|Summary:||Simplify backtracking in YARR JIT|
|Product:||WebKit||Reporter:||Gavin Barraclough <barraclough>|
|Severity:||Normal||CC:||ggaren, msaboff, webkit.review.bot|
|Version:||528+ (Nightly build)|
|Bug Depends on:|
Description Gavin Barraclough 2011-05-15 16:44:26 PDT
YARR JIT currently performs a single pass of code generation over the pattern, with special handling to allow the code generation for some backtracking code out of line. We can simplify things by moving to a common mechanism whereby all forwards matching code is generated in one pass, and all backtracking code is generated in another. Backtracking code can be generated in reverse order, to optimized the common fall-through case. To make it easier to walk over the pattern, we can first convert to a more byte-code like format before JIT generating. In time we should unify this with the YARR interpreter to more closely unify the two.
Comment 2 WebKit Review Bot 2011-05-15 16:49:44 PDT
Comment 3 Gavin Barraclough 2011-05-15 17:26:28 PDT
Created attachment 93593 [details] Layout tests for expressions fixed by the prior patch.
Comment 4 Gavin Barraclough 2011-05-15 19:34:07 PDT
Fixing backtracking is blocking https://bugs.webkit.org/show_bug.cgi?id=60866.
Comment 5 Geoffrey Garen 2011-05-15 22:38:45 PDT
Please fix style bot issues, and remove this: +// breakpoint();
Comment 6 Geoffrey Garen 2011-05-15 23:04:00 PDT
There are a lot of great comments here, but also a lot of comments that describe the "what" and not the "why". I think you should remove comments that just describe the "what" (listed below).
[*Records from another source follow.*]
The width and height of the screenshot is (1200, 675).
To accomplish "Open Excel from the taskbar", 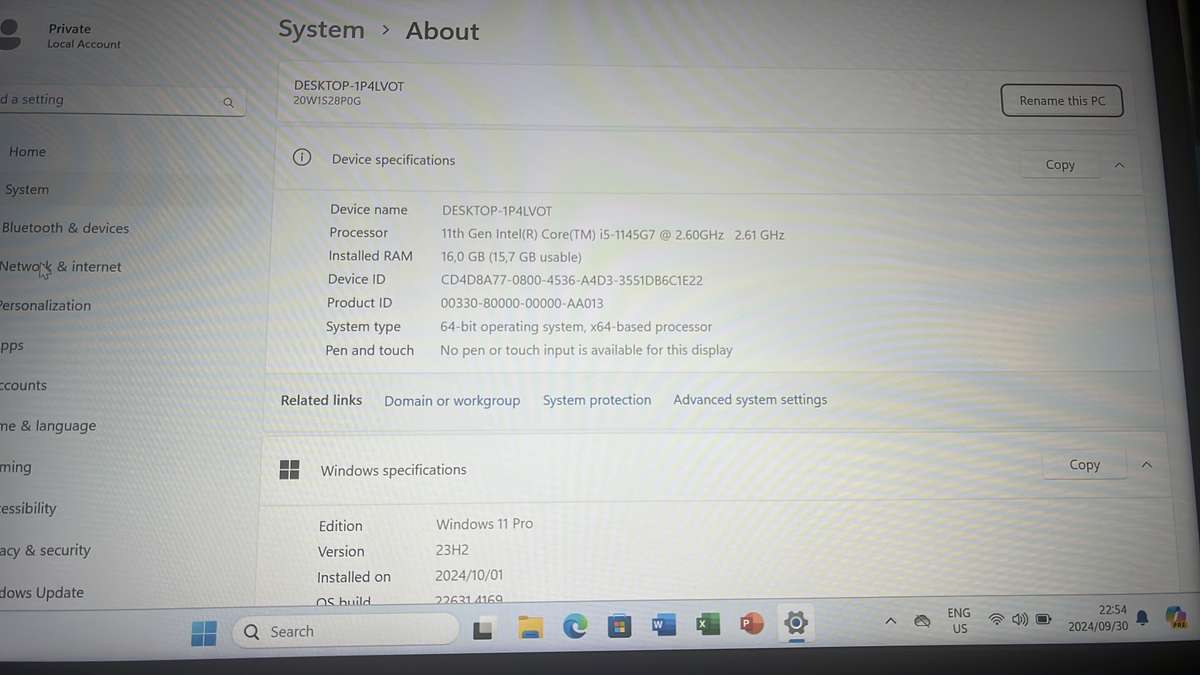I will pos(707,623).
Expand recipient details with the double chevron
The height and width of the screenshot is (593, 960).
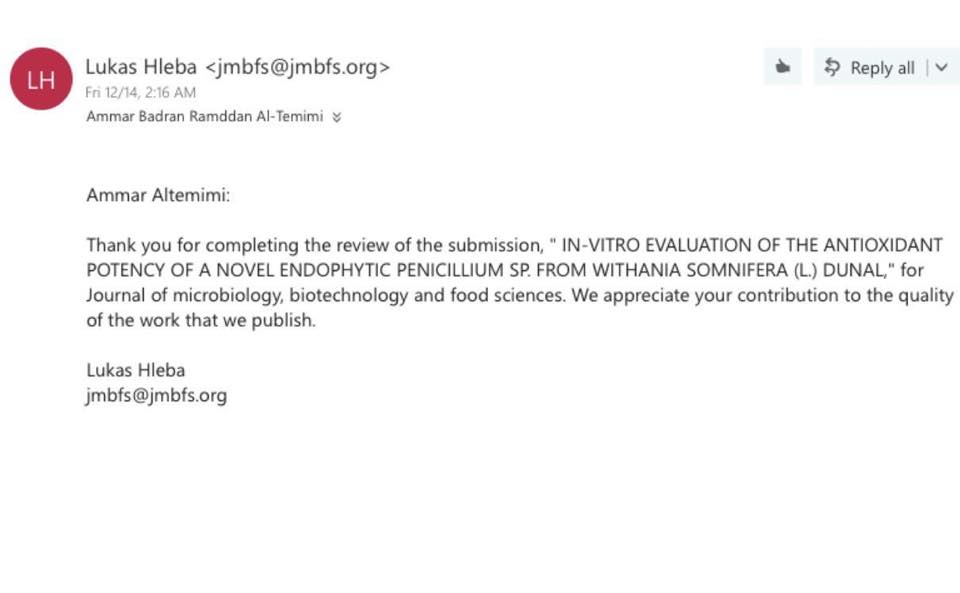click(337, 117)
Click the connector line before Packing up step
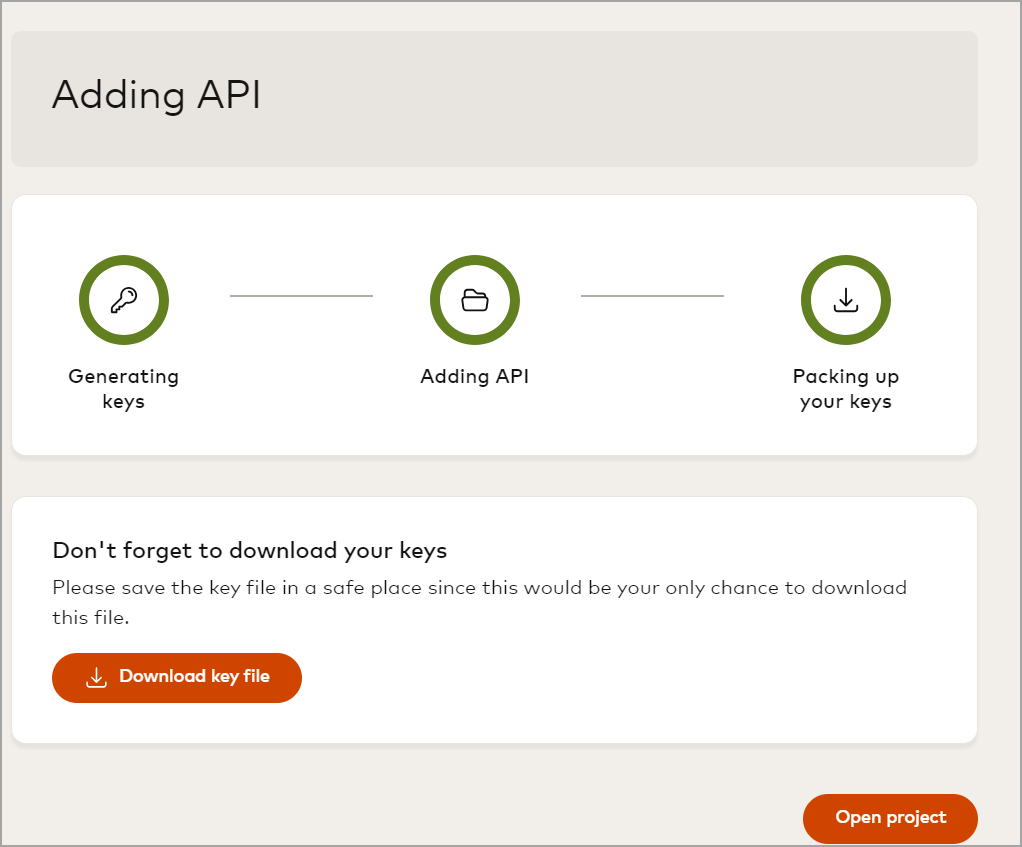Image resolution: width=1022 pixels, height=847 pixels. click(652, 296)
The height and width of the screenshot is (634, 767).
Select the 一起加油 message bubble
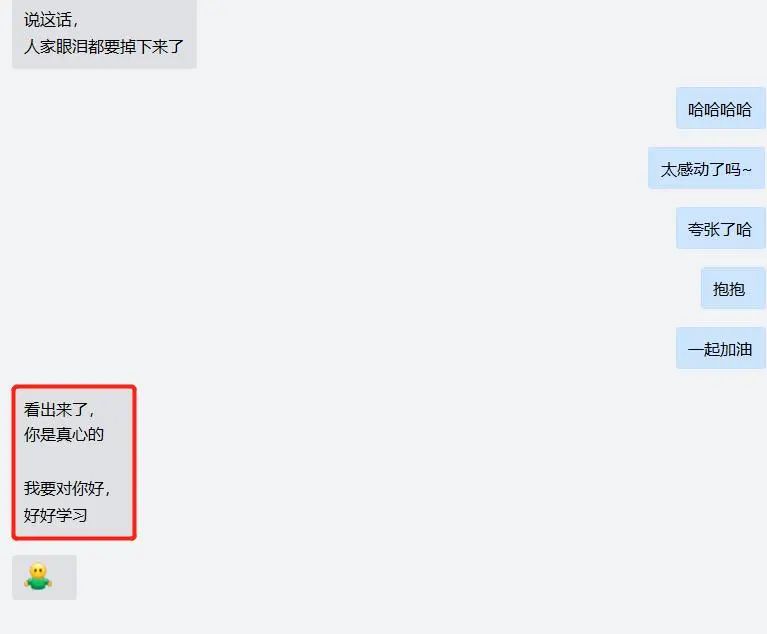coord(721,348)
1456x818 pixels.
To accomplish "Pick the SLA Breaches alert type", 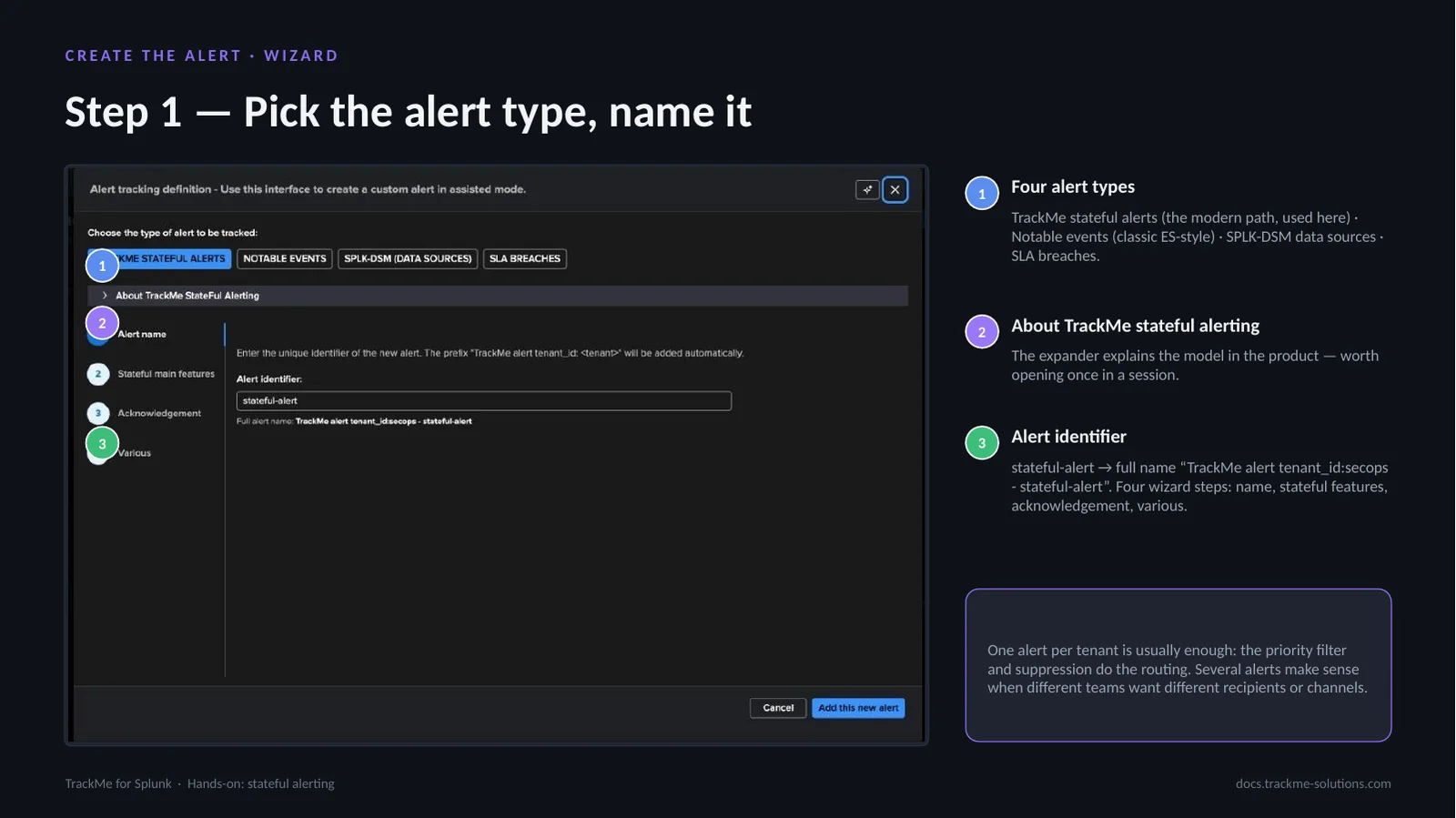I will click(525, 258).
In theory, a "what" comment clutters the code, since it's redundant with what the code says. When a "what" comment does add something, that's probably a sign that the code it comments needs clearer names and abstractions. + break; // Nothing else to do! break back to the switch. + // Find the beginning of this set of alternatives. + // Check whether this set of alternatives are repeating or 'once through'. + // Update the input position. + // Link any input check failures from the prior alternative to this point. + // Calculate the difference in minimum size between the two alternatives, and + // update the input position. + // If the size of the pattern is not fixed, then we need to update the start index. + // Store the match start index, if we needed to & didn't do so above. + // If minimum size is zero, thenwe can store the current index directly. + // Increment position & check input for the first alternative - if sufficient + // input is available just to it, else jump to it's input check failure handler. + // Manage m_checked. + // Manage m_checked. + // For fixed count (always executed once) subpatterns, nothing to do here. + // Emit all alternatives, connect as a doubly linked list. + // Emit all alternatives, connect as a doubly linked list. + // If there are no repeating alternatives then emit an + // 'OpMatchFailed' to return no match. + // Run forwards over 'm_ops', generating the main matching path. + generate(); + // Run backwards over 'm_ops', generating code for backtracking. + backtrack();
Comment 7 Geoffrey Garen 2011-05-15 23:19:33 PDT
+ // The 'optimized' flag is used to null out the second pattern character, + // when two are fused to match a pair together. + bool m_optimized; How about "m_isDeadCode" or "m_didFuseWithPrevious" to make it more clear that this means the op can be removed because it fused with the previous op?
Comment 8 Gavin Barraclough 2011-05-15 23:28:13 PDT
Created attachment 93613 [details] Almost identical to the old patch, fix stylebot issues, remove 'what' comments, renamed m_optimized to m_isDeadCode, add backtrackTermDefault. Per a request over IRC by msaboff, have shared common implementations of term backtracking in backtrackTermDefault().
Comment 9 Michael Saboff 2011-05-16 00:02:18 PDT
Comment 10 Geoffrey Garen 2011-05-16 00:07:15 PDT
Comment on attachment 93613 [details] Almost identical to the old patch, fix stylebot issues, remove 'what' comments, renamed m_optimized to m_isDeadCode, add backtrackTermDefault. r=me, modulo Michael's comments above. Would be good to come up with a fix to the o(n^2) issue soon. These YarrOps really lend themselves to a future refactoring that makes them objects with virtual generate / backtrack functions.
Comment 11 Gavin Barraclough 2011-05-16 00:22:23 PDT
Fixed in r86536, will follow up with an investigation of alternatives to the O(N^2) code in backtracking.
Comment 12 Gavin Barraclough 2011-05-16 00:24:27 PDT
(This patch got about 1 1/2 hours of regex fuzzing before landing, and has no performance impact on sunspidey / v8).